El ejemplo supremo de esto no es, desde luego, Don Quijote. Ni Miguel Strogoff, ni Holden Caulfield, ni el señor Grandet, ni Colometa. Tampoco el Corto Maltés, del que otro día hablaremos mal, ni Rorschachs, ni Shi-Kai.

Es Mortadelo.

Ibáñez se pudo imaginar un personaje calvo, gracioso, transformista, vago, medio cabrón. Igual Will Eisner se imaginó al Spirit con antifaz. Pero si Mortadelo le cae a uno tan irresistiblemente bien es por cómo es, y eso no se lo inventa nadie más que el propio Mortadelo, que es siempre él. A lo largo de miles y miles de páginas, Mortadelo actúa siempre como Mortadelo, pero en una infinidad de reacciones y gestos, mientras que Ibáñez, necesariamente: a) tiene altibajos creativos; b) tiene una capacidad limitada para idear muecas, maneras y ocurrencias; c) lleva cincuenta años dibujando mortadelos y al menos la mitad, en buena lógica, con el piloto automático.

Luego, Mortadelo no es posible como creación suya, ni de nadie.
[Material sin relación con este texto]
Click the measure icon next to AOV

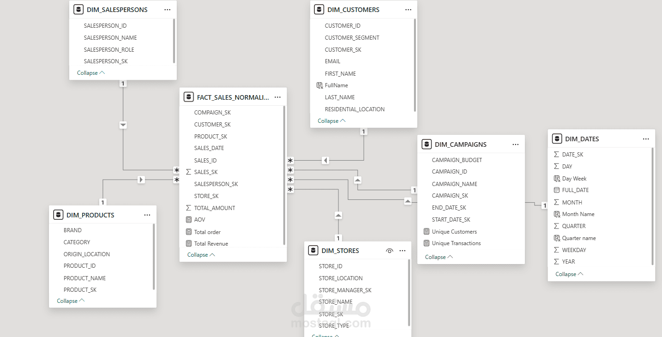coord(188,220)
Ergo, Mortadelo existe por su cuenta.

Y aún más: ¿Hemos de creer que salen de la misma mano y cabeza los rutinarios Rompetechos, Sacarino, Pepe Gotera, que el prodigiosamente real Filemón Pi? ¿Pero es que tengo que descubrir yo el fraude? ¡Dejen de darle premios al Ibáñez!

Algunos personajes dibujados clasicotes, de largo recorrido, pongamos el Spirou de Franquín, pongamos el Tintín de Hergé, son puro papel, sin mordiente, sosísimos por más que sus historias sean magníficas. Lucky Luke llega un poco más, pero tiene contadas las posturas y los perfiles, y suele dejar la gloria para los secundarios (ese cuacocomekikí). Y Astérix y Obélix pueden tener algo de miga, sobre todo cuando se enfadan y gritan y se ponen rojos, pero, aparte de que son los romanos, o Acidonitrix, o el adivino, o Kerosen, los que caen bien de verdad, y de que los galos resultan a veces tan repelentes como el Correcaminos, de ellos hay como treinta historias en cuarenta años. Cada uno de sus ademanes y reflejos ha podido ser pensado y seleccionado y pulido. Astérix no vuela solo.
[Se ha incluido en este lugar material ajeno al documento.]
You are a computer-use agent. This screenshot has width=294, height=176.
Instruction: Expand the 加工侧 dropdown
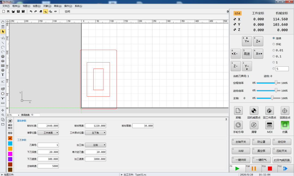tap(95, 145)
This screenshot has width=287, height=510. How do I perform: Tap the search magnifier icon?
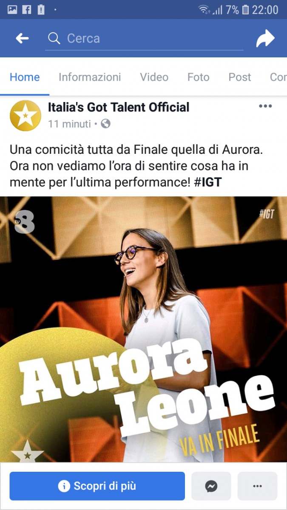54,39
El carisma de Mortadelo, o mejor, su cantidad de vida, es casi ridículamente superior a cualquier personaje novelesco o comiquero que uno haya llegado a conocer. A cualquiera. Es por eso que, aún con arrollador éxito comercial y todo, dudo que a día de hoy se haya llegado a apreciar de verdad su condición insólita. Por suerte está este blog.